*RECORD EXTRACTS:*
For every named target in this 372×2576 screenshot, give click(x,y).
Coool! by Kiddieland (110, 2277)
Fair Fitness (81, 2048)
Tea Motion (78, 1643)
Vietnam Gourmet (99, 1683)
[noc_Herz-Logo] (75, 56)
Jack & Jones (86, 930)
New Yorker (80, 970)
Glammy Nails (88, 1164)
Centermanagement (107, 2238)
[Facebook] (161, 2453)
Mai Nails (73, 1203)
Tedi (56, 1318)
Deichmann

*EXERCISE PROMPT:* Would you transcribe the entries above exactly as they appear?

*TASK ANSWER:*
For every named target in this 372×2576 screenshot, give click(x,y).
Coool! by Kiddieland (110, 2277)
Fair Fitness (81, 2048)
Tea Motion (78, 1643)
Vietnam Gourmet (99, 1683)
[noc_Herz-Logo] (75, 56)
Jack & Jones (86, 930)
New Yorker (80, 970)
Glammy Nails (88, 1164)
Centermanagement (107, 2238)
[Facebook] (161, 2453)
Mai Nails (73, 1203)
Tedi (56, 1318)
Deichmann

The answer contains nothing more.